Dataset rows:
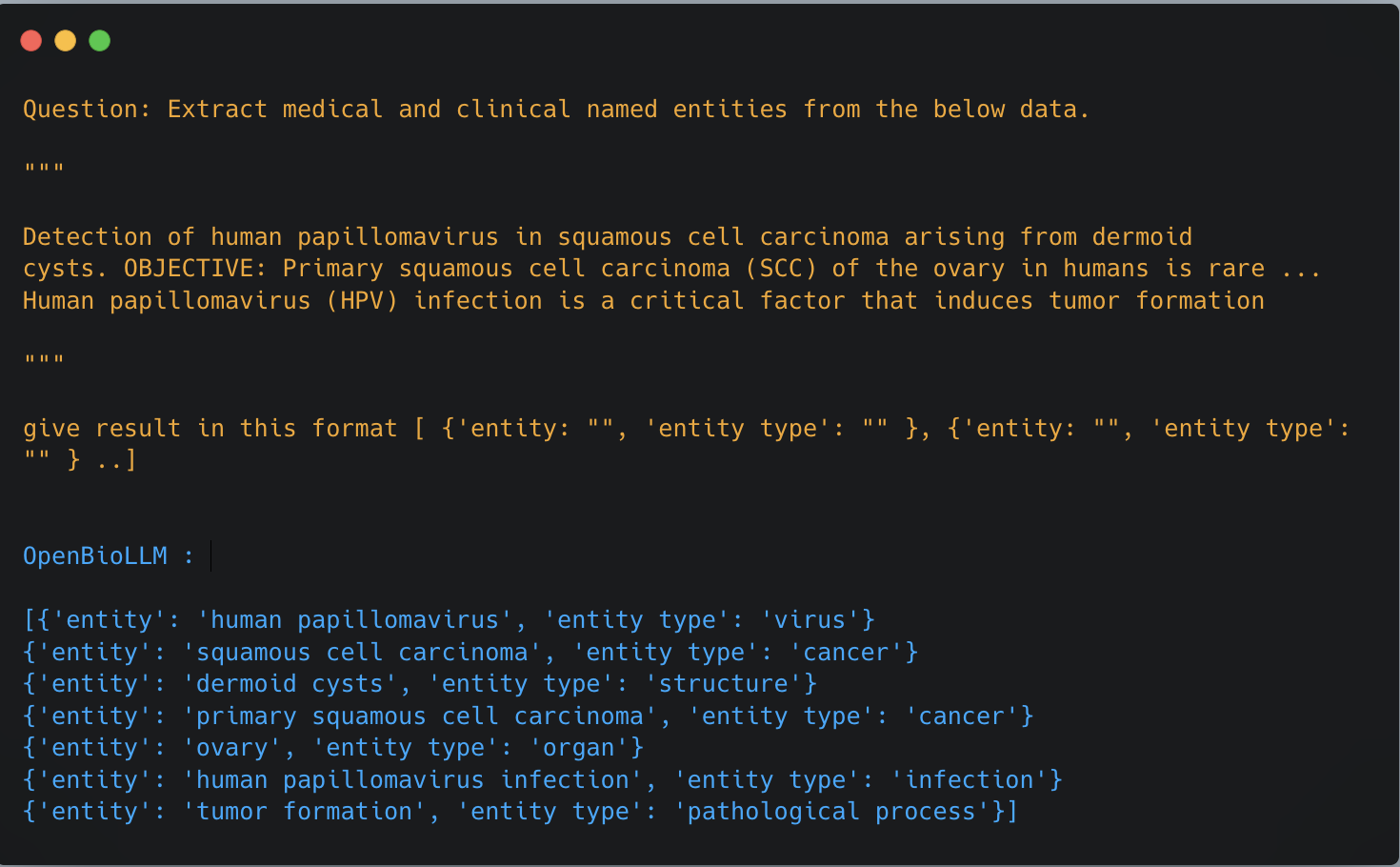Click the "OpenBioLLM" label
This screenshot has height=867, width=1400.
[95, 556]
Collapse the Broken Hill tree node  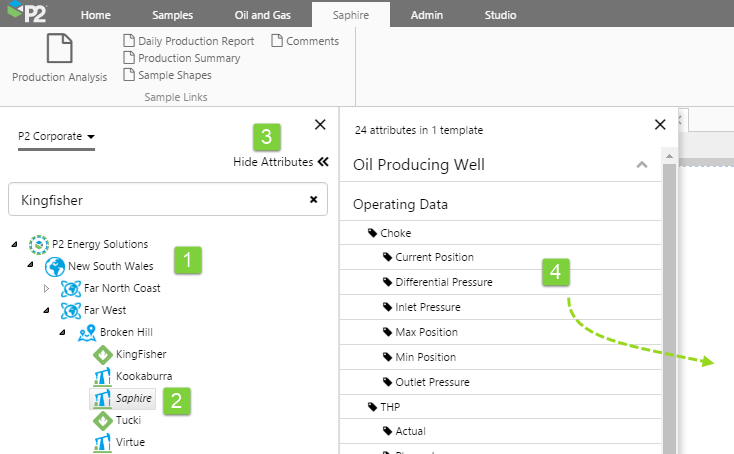(62, 332)
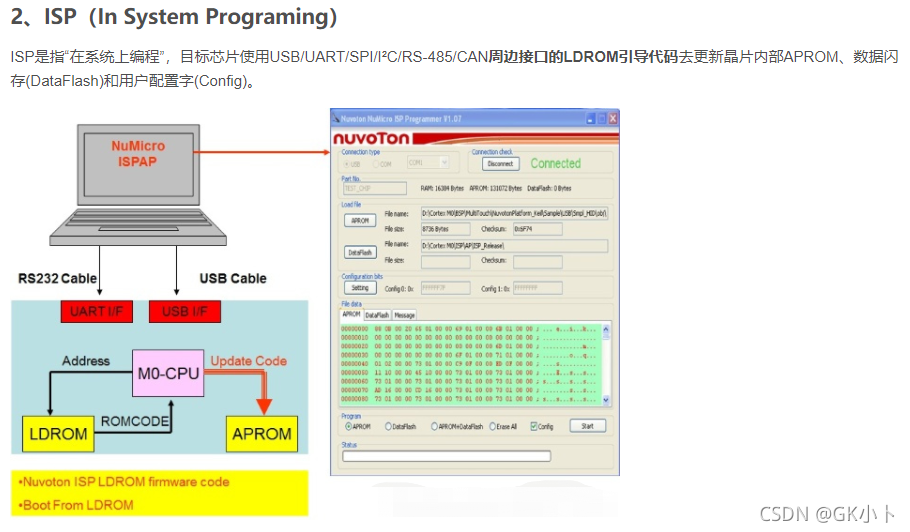Switch to the DataFlash file data tab
The width and height of the screenshot is (910, 532).
(x=377, y=315)
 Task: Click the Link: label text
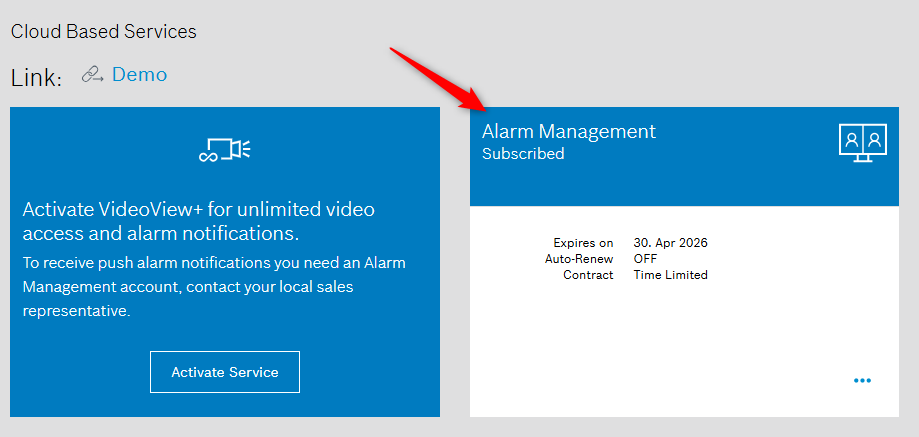tap(37, 78)
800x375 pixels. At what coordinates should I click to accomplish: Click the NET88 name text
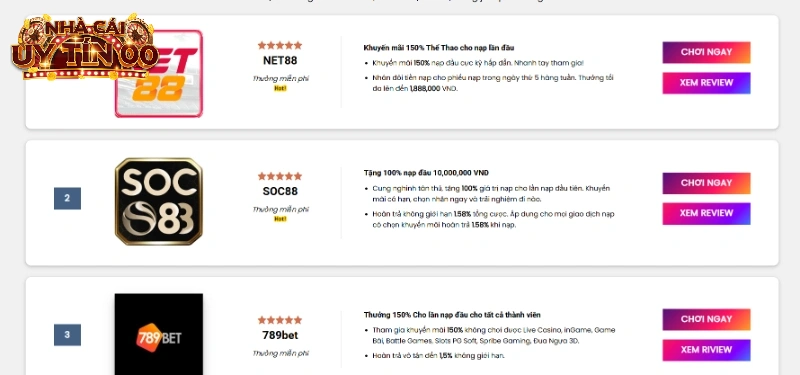[280, 61]
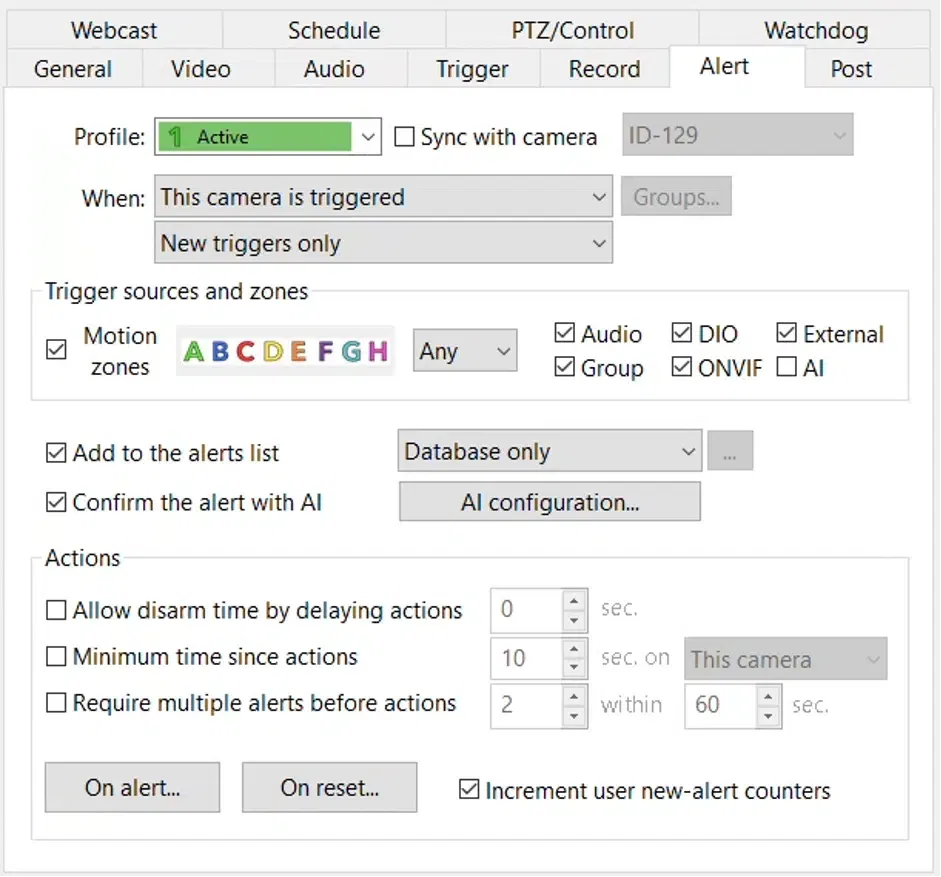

Request: Pull out every line of the listing that contains the string "text", copying each line in full.

Complete answer:
 Task: Click the Link: label text
800x375 pixels. At what coordinates should I click to accomplish: Click the NET88 name text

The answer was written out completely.